TASKS FOR THIS EXERCISE:
A. From the passage on microseismic signal classification, list every lightweight CNN network it names as built with depthwise separable convolution.
B. Carry the passage on microseismic signal classification forward from its final sentence with the next part of the text.

SOURCE TEXT:
┌────────

This paper aimed to design a unified lightweight classification framework with a CNN and transformer and to construct a channel attention structure for fast and accurate identification of microseismic signals. The main contributions of this paper are as follows:

• A unified lightweight classification framework with a CNN and transformer is designed. The FLOPs of the model are 67% less than MobileViT [20]. The model extracts features from space, channel, local, and global perspectives. It can obtain rich feature information using only a few parameters, to classify signals quickly and accurately;
• The channel attention structure is constructed so as to capture important information between channels. The module is plug-and-play. It uses a small number of parameters, to enhance the feature extraction capability of the classification framework.

2. Related Work

2.1. Lightweight Model

Considering the speed and performance requirements of the microseismic signal recognition task, building a lightweight network model is more suitable. Since Chollet [21] proposed depthwise separable convolution, which improved the computational efficiency of the convolutional layer, many researchers have applied it to build lightweight CNN networks, such as MobileNetv1 [22], MobileNetV2 [23], MobileNetv3 [24], and the ShuffleNet series models [25]. Although these lightweight networks are easy to train, the actual perceptual field of CNNs cannot cover the whole situation. When used for microseismic signal recognition, it is difficult to capture the features accurately. The transformer [26] model discarded the traditional CNN structure. It captures global contextual information in a self-attentive manner, which has an impact on various domains. Vision transformer (ViT) [27] first applies the standard transformer structure to images, but with a high dependence on pretrained weights. In addition, the transformer structure lacks the inductive bias unique to CNNs, which makes learning hard and often requires vast data sets to achieve better training results. This paper borrows the idea of MobileViT [20], to combine a CNN and transformer. The CNN provides spatial induction bias information for the transformer, which improves the stability and performance of the transformer and drastically reduces the number of parameters of the model. The transformer captures signal features from a global perspective, which makes up for the shortcomings of the CNN.

└────────

RECORDED DATA:
┌────────

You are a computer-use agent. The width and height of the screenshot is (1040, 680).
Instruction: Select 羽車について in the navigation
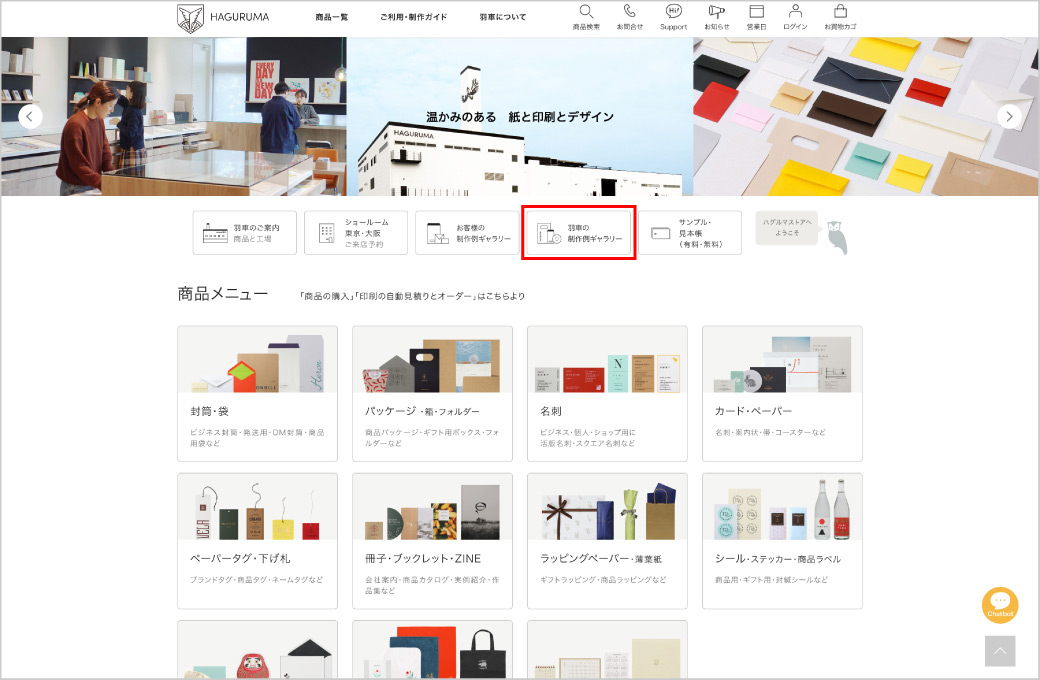pos(502,17)
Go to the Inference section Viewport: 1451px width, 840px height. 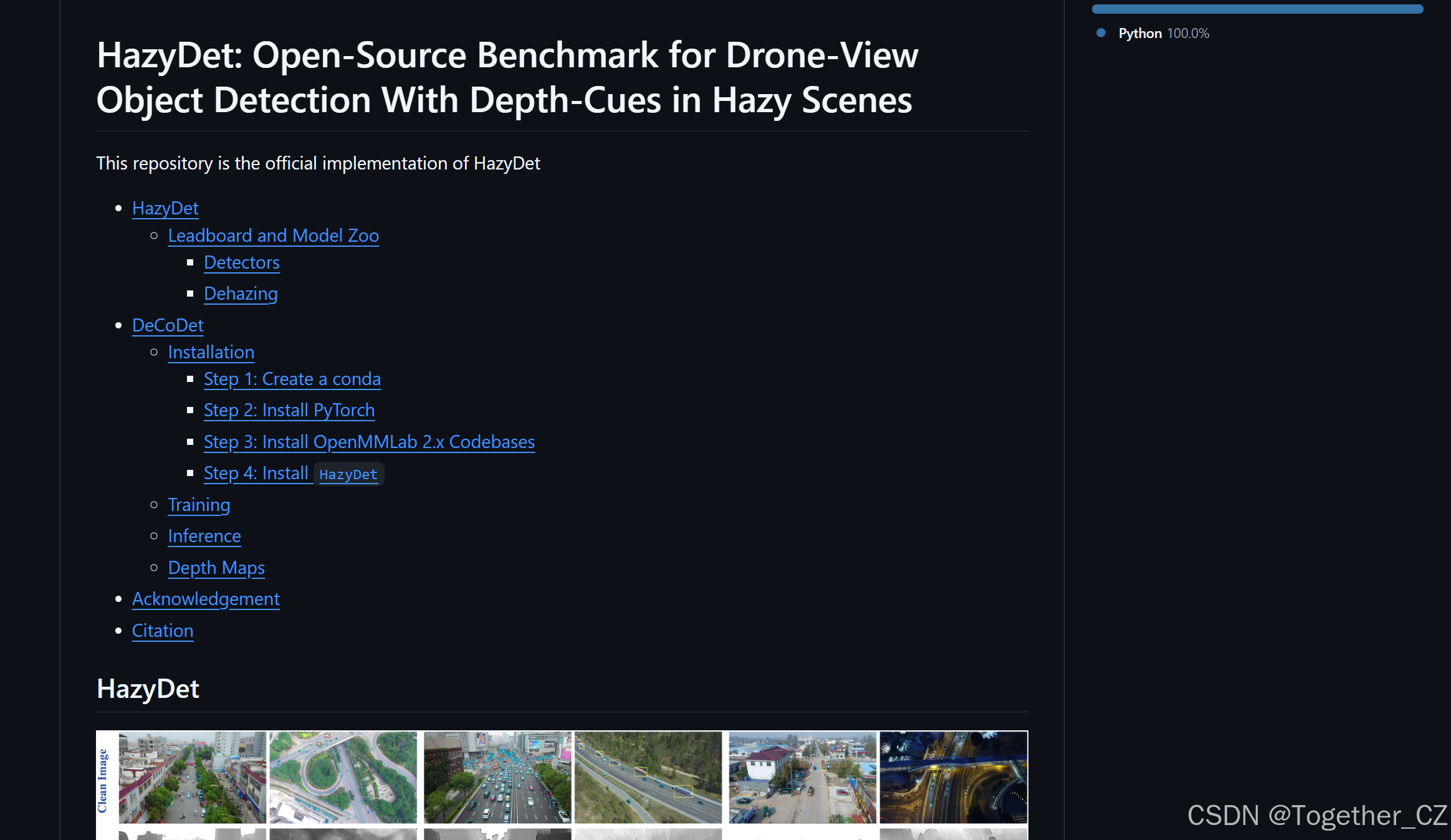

└────────

RESPONSES TO THE EXERCISE:
A. MobileNetv1, MobileNetV2, MobileNetv3, and the ShuffleNet series models

B.
2.2. Attention Mechanism

The essence of attention mechanisms is to focus on important information and suppress useless information. Jaderberg et al. [28] proposed a spatial attention mechanism, to locate the targets that people are interested in and make transformations or obtain weights for them. SENet [29] pays attention to the channel dimension. It proposes a channel attention mechanism that enhances or suppresses various channel information. CBAM [30] proposed a mixed spatial and channel attention mechanism that pays attention to spatial and channel information at the same time. CA [31] added the positional information of height and width based on SENet, to obtain the feature information for two directions. However, all the attention mechanisms mentioned above do not apply to the microseismic signal classification task, and the model performance would instead decrease. The above attention mechanism extracts channel weights that are too generalized and do not fall on certain specific features. This paper makes the model’s attention more focused by increasing the extracted channel weights.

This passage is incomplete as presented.